Ao longo das últimas três ou quatro décadas, as mulheres com 25 a 26 anos já tinham um ou dois filhos, avalia a economista e professora Fernanda Sindelar. “Hoje os casais postergam a decisão de ter uma criança. Passou para os 30 até 40 anos”. De acordo com ela, essa é uma tendência global, mas que foi acelerada no país, em especial entre as famílias gaúchas.

Conforme estudo do Departamento de Economia e Estatística do RS (DEE), essa queda nas taxas de fecundidade marcam esse processo de envelhecimento da população. Na década de 1970, o RS tinha 39% da população com até 14 anos. A maioria era de 15 a 59 anos (55,2%) e 5,8% com mais de 60 anos. Neste ano, essa população chegou a 20% do total de gaúchos.

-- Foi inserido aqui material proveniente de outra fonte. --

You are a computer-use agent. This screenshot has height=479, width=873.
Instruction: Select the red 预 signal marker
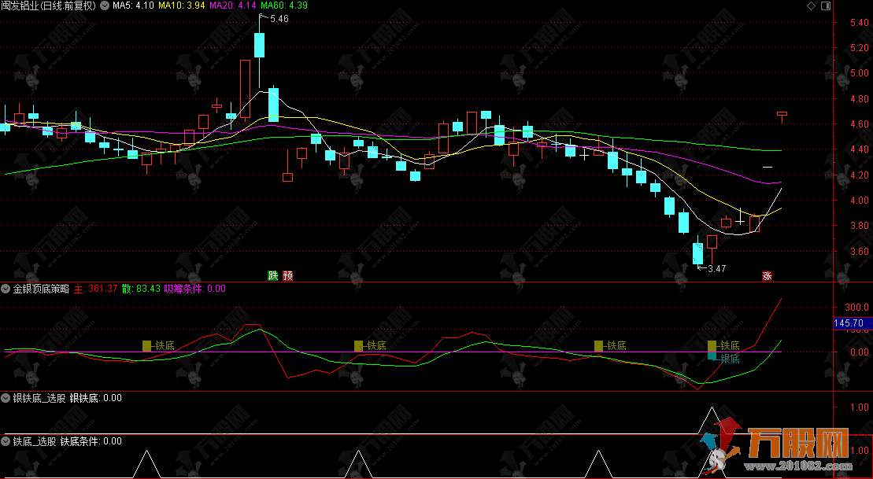tap(288, 275)
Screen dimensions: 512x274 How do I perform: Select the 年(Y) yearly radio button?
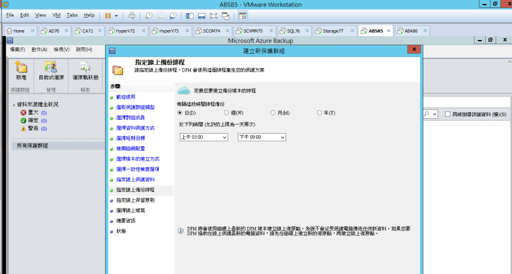(x=320, y=113)
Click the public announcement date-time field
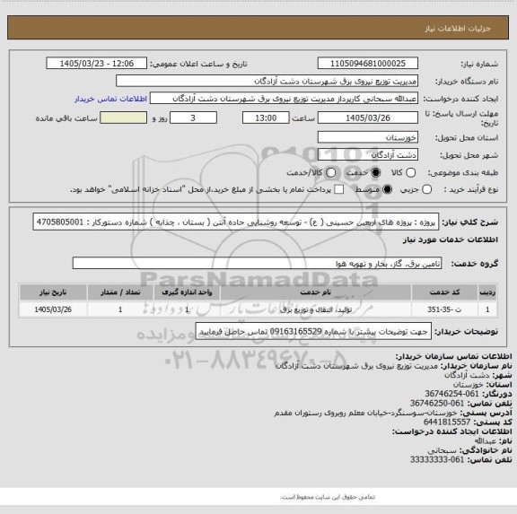517x514 pixels. 97,64
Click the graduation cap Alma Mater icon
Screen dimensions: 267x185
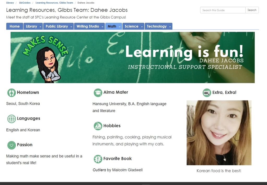click(x=98, y=93)
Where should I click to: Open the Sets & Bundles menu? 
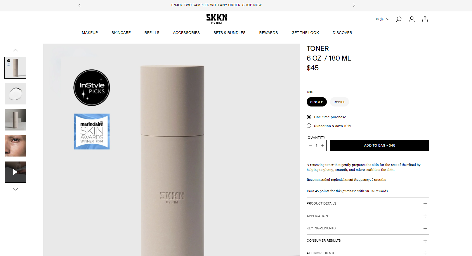230,33
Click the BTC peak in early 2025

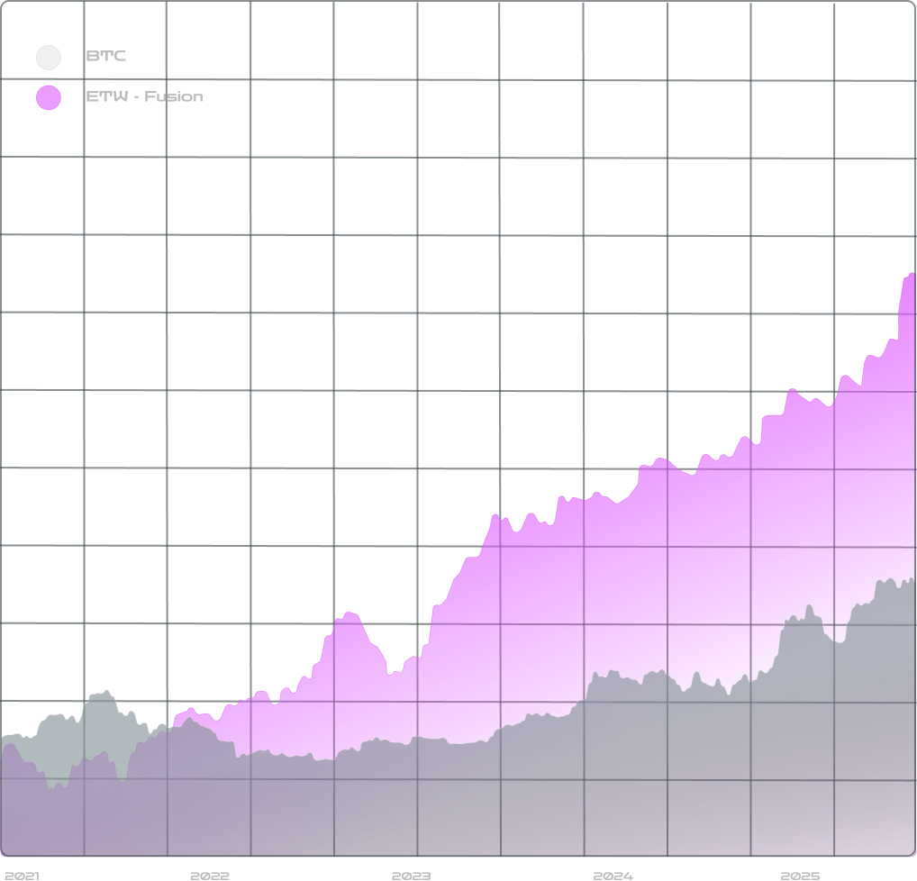coord(808,606)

Diante da mudança na pirâmide etária, há transformações socioeconômicas, avalia a economista. “Percebíamos que havia uma chance de aumento na produtividade pela incorporação das tecnologias. Isso substituiria a perda de alguns tipos de mão de obra.”

No entanto, com o período de instabilidade econômica, motivado em especial pela pandemia, houve redução de investimentos. “Só vamos saber do impacto desse envelhecimento da força de trabalho no próximo Censo”, estima Fernanda.

Por outro lado, o consumo tanto de itens básicos como de bens e serviços indica uma participação cada vez maior do público 60+. Conforme o Instituto SeniorLab, somam 36 milhões de pessoas no país.

Em apresentação durante a Convenção CDL Lajeado, o criador da organização, Martin Henckel, aponta que a rende média mensal dessas pessoas é de R$ 2.626. Maior do que os demais trabalhadores (algo em torno dos R$ 1,6 mil). No recorte de oito municípios (confira na tabela) injetam R$ 914 milhões na economia no período de um ano ano.

Do campo para a cidade

A mudança etária também interfere sobre as atividades no campo, analisa a economista Fernanda Sindelar. “Com menos filhos, há mais dificuldade de garantir a sucessão rural. Isso faz com que muitas famílias do interior vendam as propriedades e migrem para a área urbana. Onde conseguem se manter com a aposentadoria e com as próprias economias”, diz.

Algo semelhante foi o que fez Noeli Verruck, 60. Ela e o marido, Rudimar, 61, abandonaram a fumicultura no interior de Canudos do Vale, e hoje vivem em Lajeado. “Os familiares achavam que íamos passar fome. Isso nunca aconteceu. Com as economias e depois parte da herança compramos o terreno para construir nossa casa”, lembra Noeli.

Aposentada há cinco anos, Noeli Verruck, 60, trabalhava como doméstica. Após um acidente, não conseguiu retomar as atividades. Renda essa que faz falta no orçamento familiar. “É um salário a menos. Hoje, não tem mais como guardar dinheiro e fazer planos, é tudo controlado nos centavos.”

O marido Rudimar também recebe o benefício da aposentadoria e permanece na profissão de marceneiro. Eles têm três filhos e dois netos. “Sempre ajudamos para que eles tivessem um futuro melhor. A filha caçula mora conosco e ajudo a cuidar da neta Luíza, de oito anos”, conta Noeli.

Conforme os Sindicatos dos Trabalhadores Rurais (STRs) da região, alguns municípios enfrentam problemas para garantir o acesso dos aposentados do campo a políticas públicas, tais como saúde e medicamentos de uso contínuo.

A regional, que abrange 25 municípios do Vale, os benefícios previdenciários concedidos movimentam mais de R$ 340 milhões ao ano. Pela tabulação, são cerca de 25,5 mil idosos com direito ao benefício.